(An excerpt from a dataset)

— START —

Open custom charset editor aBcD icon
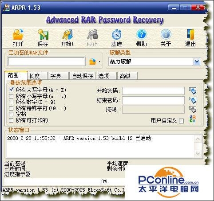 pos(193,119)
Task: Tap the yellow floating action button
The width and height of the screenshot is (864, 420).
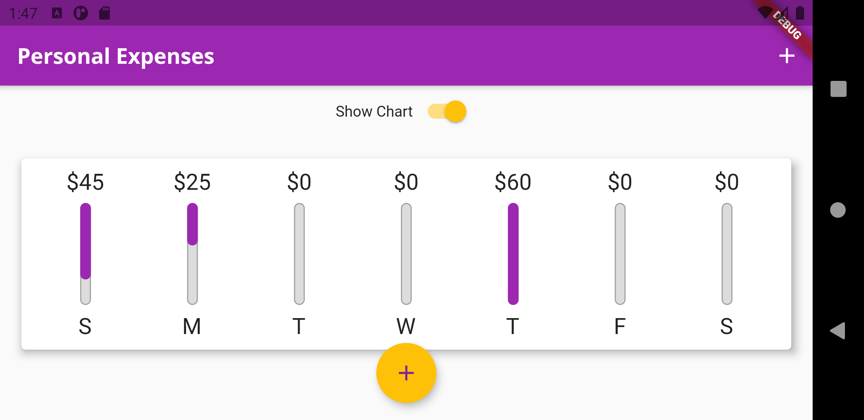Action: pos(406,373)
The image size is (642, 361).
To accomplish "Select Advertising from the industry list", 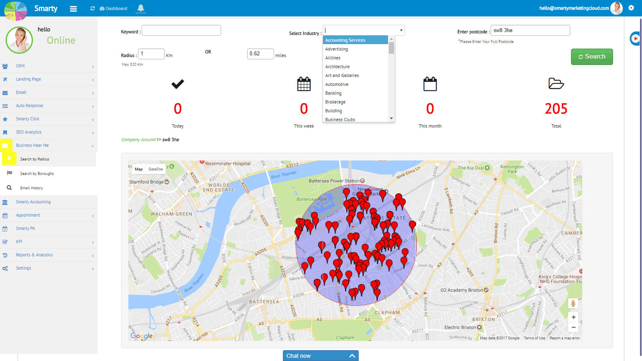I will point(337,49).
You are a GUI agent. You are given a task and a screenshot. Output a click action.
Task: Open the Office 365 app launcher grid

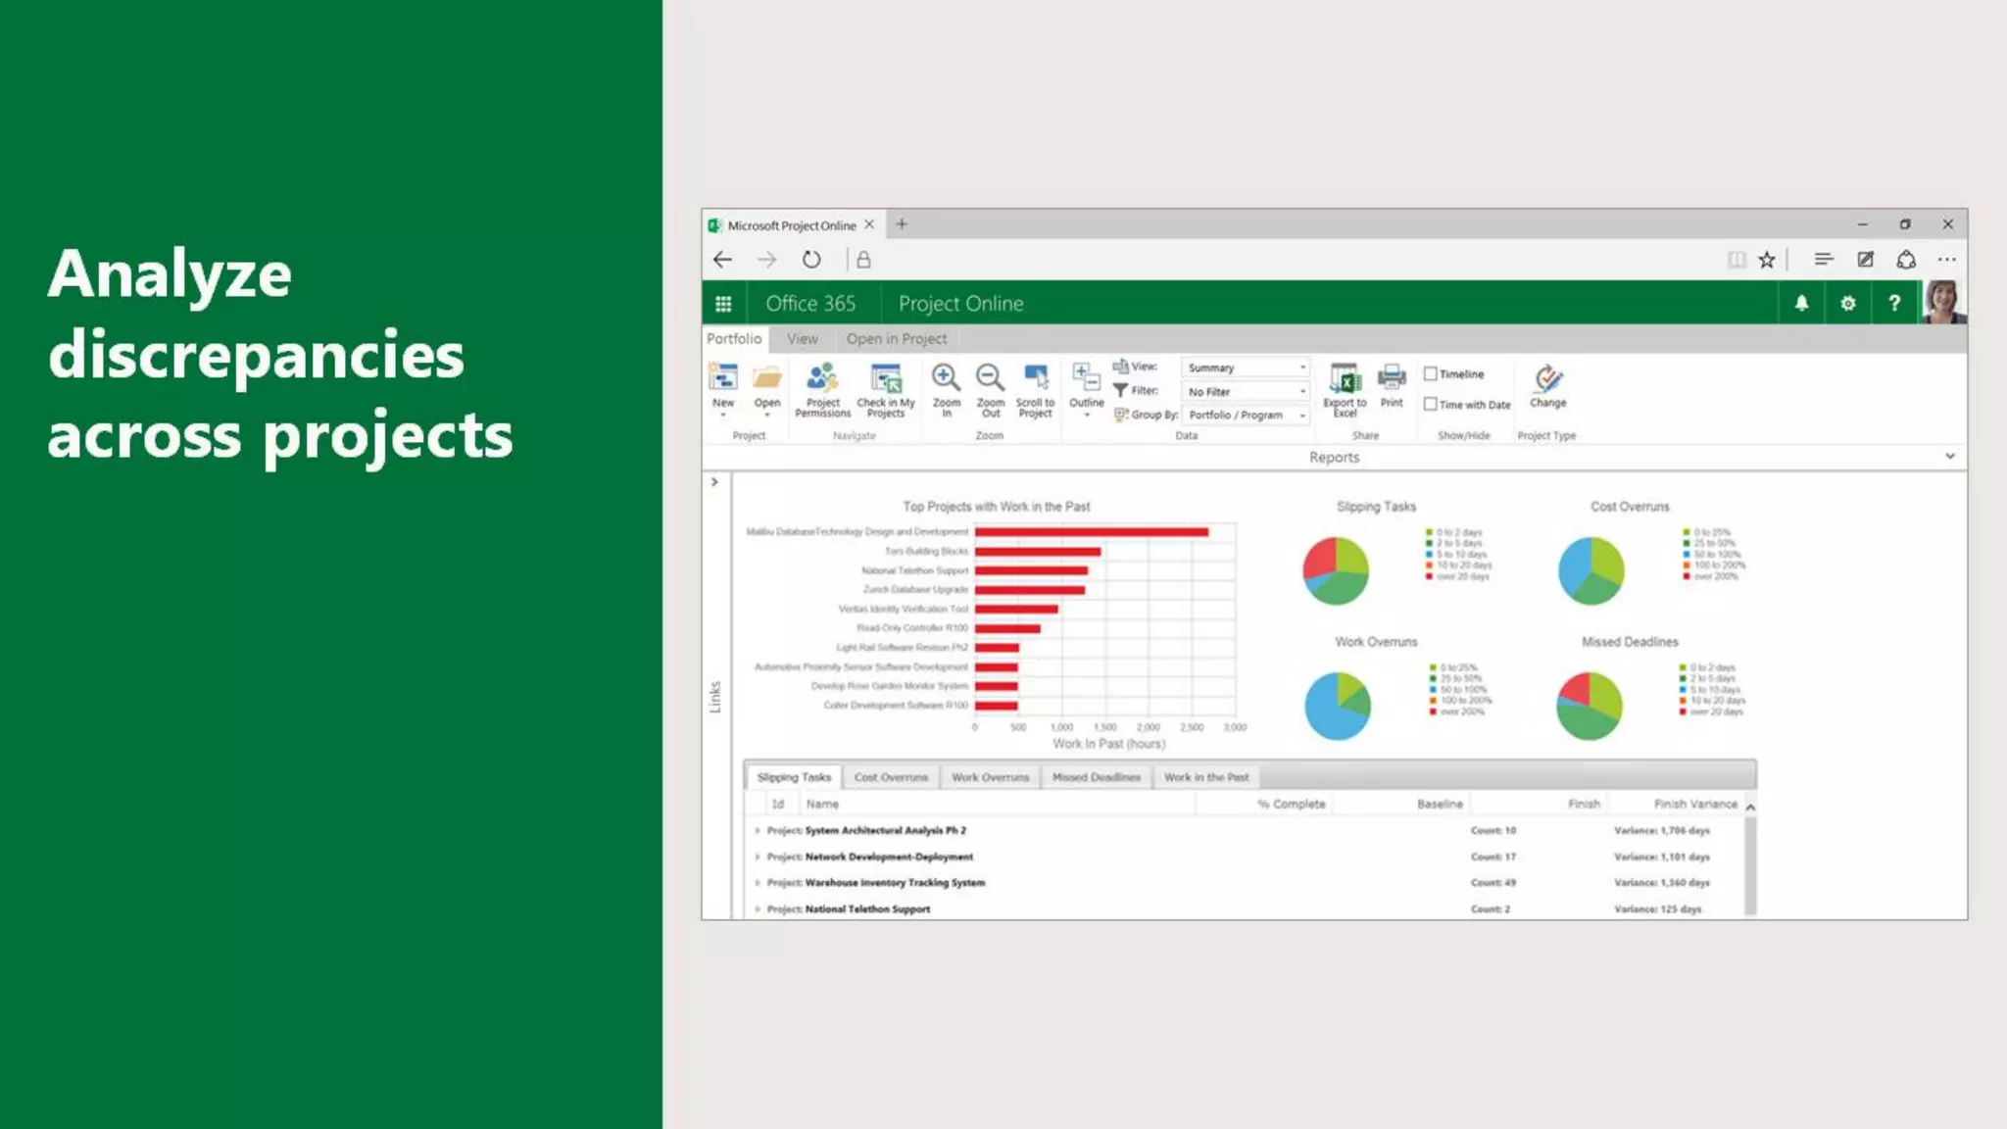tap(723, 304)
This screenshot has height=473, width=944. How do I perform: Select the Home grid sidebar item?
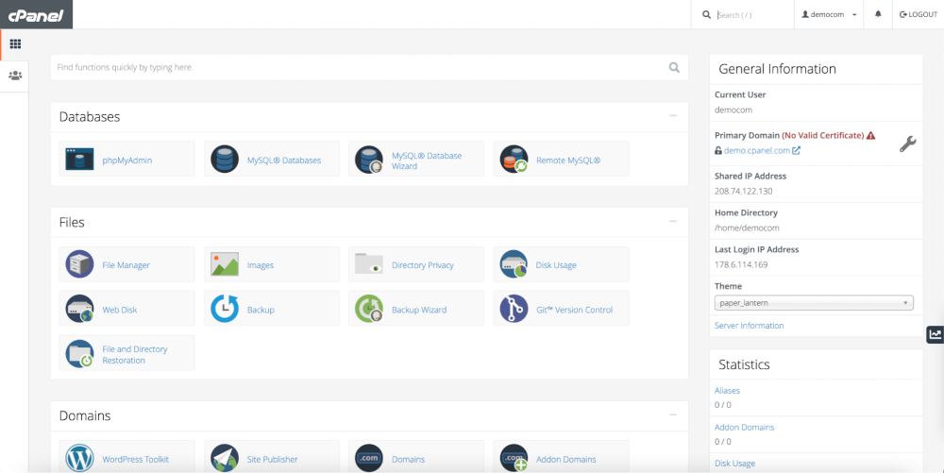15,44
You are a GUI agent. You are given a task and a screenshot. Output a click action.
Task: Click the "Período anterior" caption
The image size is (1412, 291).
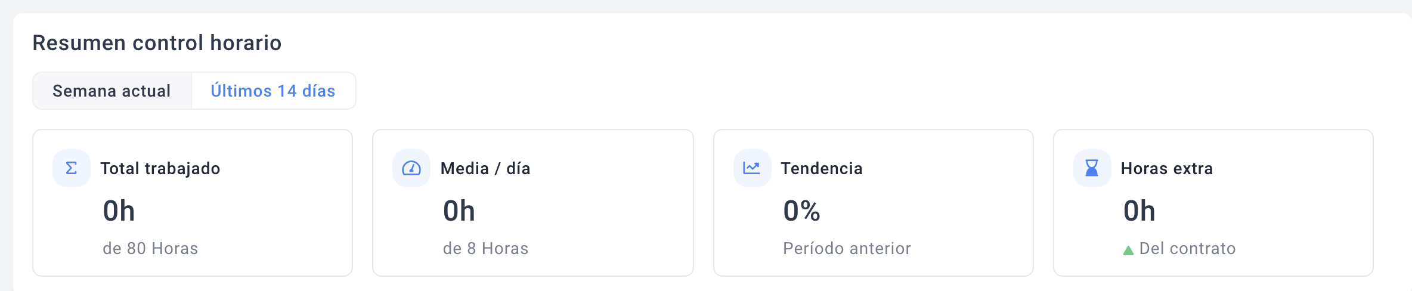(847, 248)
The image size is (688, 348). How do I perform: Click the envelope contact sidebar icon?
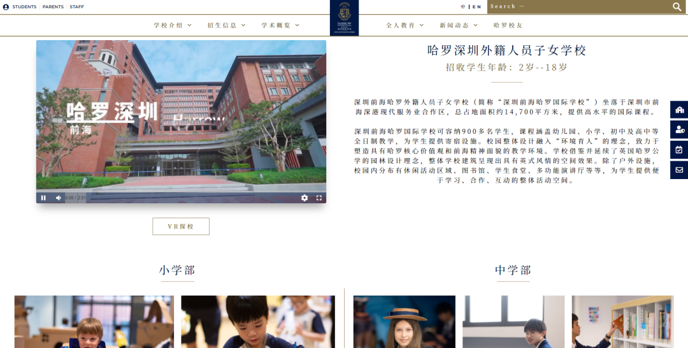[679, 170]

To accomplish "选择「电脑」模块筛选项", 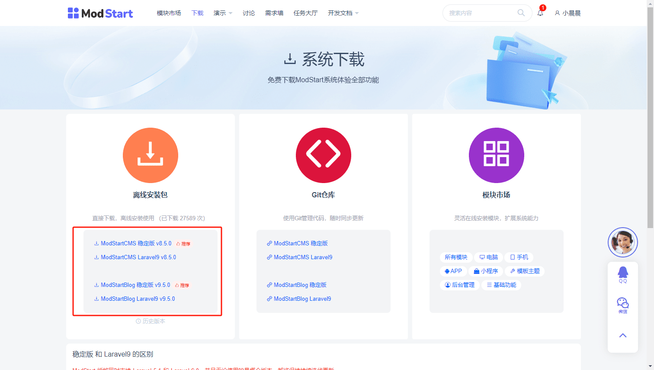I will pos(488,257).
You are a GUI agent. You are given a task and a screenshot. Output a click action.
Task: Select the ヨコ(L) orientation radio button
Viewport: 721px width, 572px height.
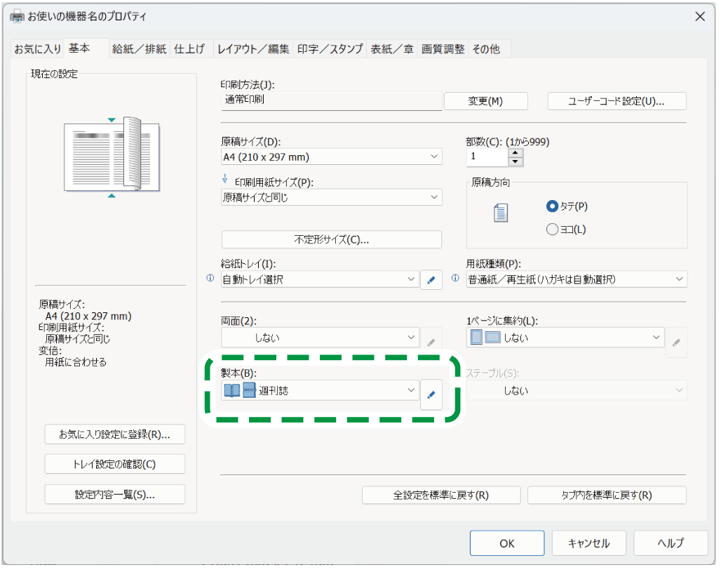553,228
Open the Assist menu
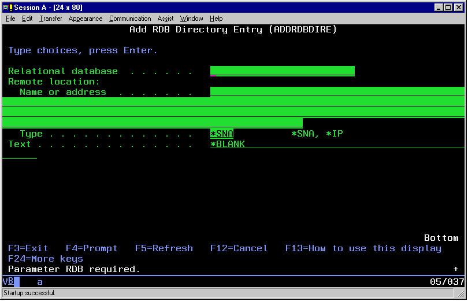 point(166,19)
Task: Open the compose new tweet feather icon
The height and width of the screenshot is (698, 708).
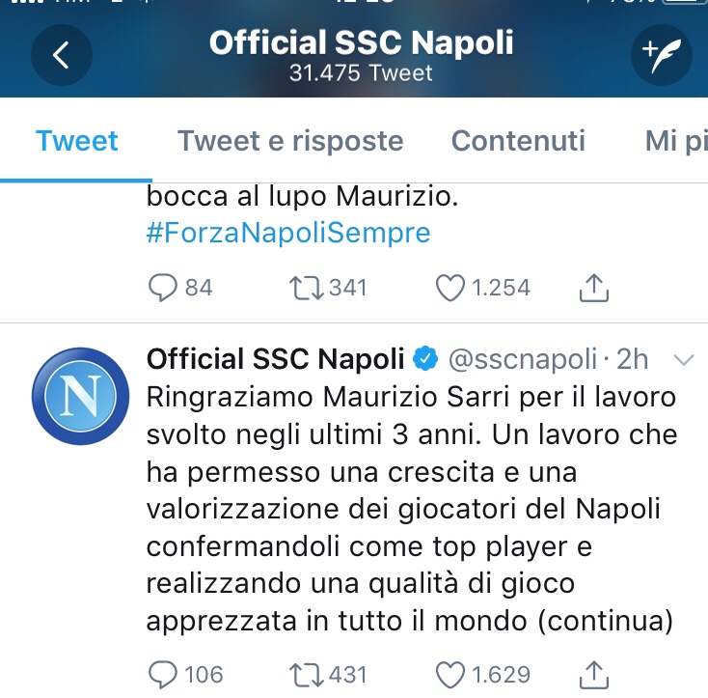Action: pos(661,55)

— END —

Count the lines above that contain the string "size" and give only the number.

* _REPLY TO THE TASK_:
3